Apabila masyarakat sudah mulai melek tentang Bumi yang kian panas dan dampaknya bagi masa depan anak-anak, akan tetapi bahan ajarnya tidak pernah dianggap serius, lantas untuk apa?

Asa Literasi Iklim untuk Anak di Indonesia

Ada secercah asa mengenai masa depan edukasi iklim untuk anak-anak Indonesia. Sebagian generasi orang tua baru menaruh perhatian serius pada situasi ini.

Menurut survei oleh Lembaga Indikator Indonesia dan Yayasan Indonesia CERAH pada tahun 2021, sebanyak 82 persen responden dari kelompok usia 17 hingga 35 tahun (Gen Z dan Gen Milenial) memiliki kekhawatiran terhadap isu lingkungan.

Kekhawatiran tersebut tentu dapat dipahami karena kelompok demografi ini paling terbiasa mengakses informasi melalui penggunaan teknologi secara masif. Cepat atau lambat, kekhawatiran atas kondisi alam dan lingkungan tersebut akan diwariskan kepada anak-anak mereka, generasi penerus di bawahnya.
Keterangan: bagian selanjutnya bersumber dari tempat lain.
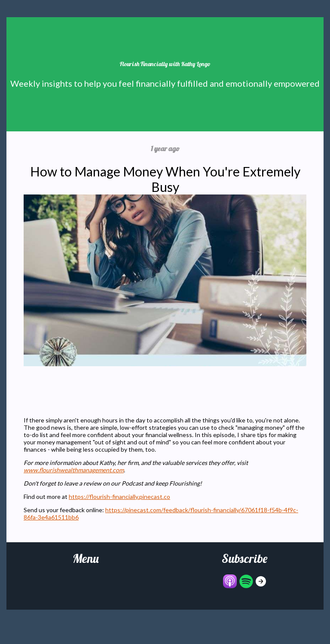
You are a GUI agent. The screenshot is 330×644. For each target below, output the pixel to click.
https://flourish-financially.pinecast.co (119, 496)
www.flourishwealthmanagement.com (73, 470)
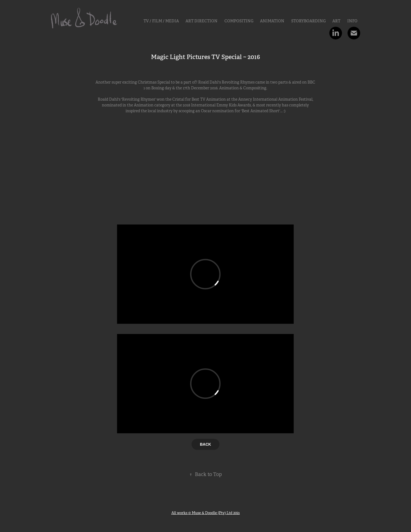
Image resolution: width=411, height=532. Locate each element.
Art (336, 21)
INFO (352, 21)
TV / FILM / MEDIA (161, 21)
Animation (272, 21)
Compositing (239, 21)
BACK (205, 444)
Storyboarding (308, 21)
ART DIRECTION (201, 21)
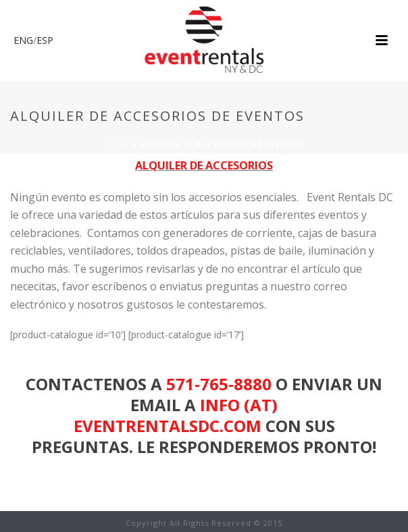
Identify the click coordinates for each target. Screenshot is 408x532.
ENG (23, 40)
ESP (45, 40)
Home (118, 144)
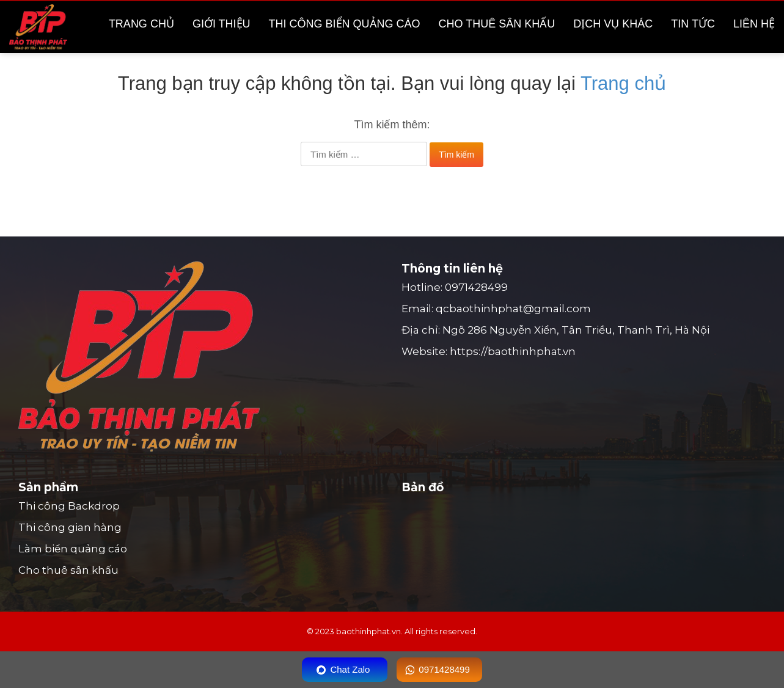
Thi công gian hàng (70, 527)
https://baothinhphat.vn (513, 351)
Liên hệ (754, 24)
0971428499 (476, 287)
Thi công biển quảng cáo (345, 24)
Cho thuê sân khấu (497, 24)
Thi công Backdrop (69, 506)
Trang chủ (141, 24)
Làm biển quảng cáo (73, 549)
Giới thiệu (221, 24)
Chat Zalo (350, 669)
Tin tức (693, 24)
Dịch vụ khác (613, 24)
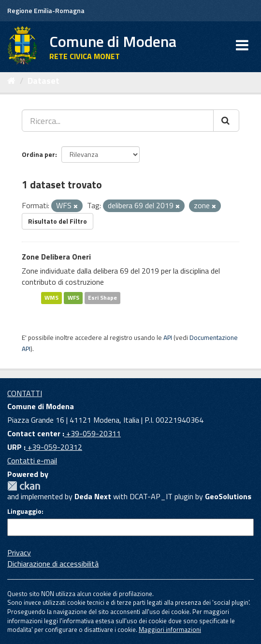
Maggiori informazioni (170, 629)
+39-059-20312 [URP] (54, 447)
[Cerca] (226, 121)
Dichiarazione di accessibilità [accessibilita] (53, 564)
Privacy (19, 552)
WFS (73, 297)
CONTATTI (25, 393)
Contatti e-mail (32, 460)
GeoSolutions (228, 496)
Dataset (44, 80)
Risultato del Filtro (58, 221)
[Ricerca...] (117, 121)
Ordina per (38, 154)
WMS (51, 297)
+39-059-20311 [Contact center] (92, 433)
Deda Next (93, 496)
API (168, 337)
Seiring itu, mulai bermunculan upaya dari akar rumput untuk mengatasi kesenjangan pengetahuan. Komunitas diskusi Buibu Baca Buku Book Club misalnya, mulai awal tahun 2024 meluncurkan program Literasi Iklim Untuk Ibu.

Program utamanya menyediakan wadah pembelajaran untuk ibu-ibu belajar tentang literasi, iklim, hingga gerakan pemberdayaan perempuan.

Sebelum itu, sudah ada Penerbit Marjin Kiri yang memiliki lini penerbitan khusus anak-anak bernama Pustaka Mekar. Salah satu buku terbitannya, Tahun Penuh Gulma (2019) karya Siddharta Sarma, mengungkit isu perusakan alam tempat tinggal masyarakat adat di India.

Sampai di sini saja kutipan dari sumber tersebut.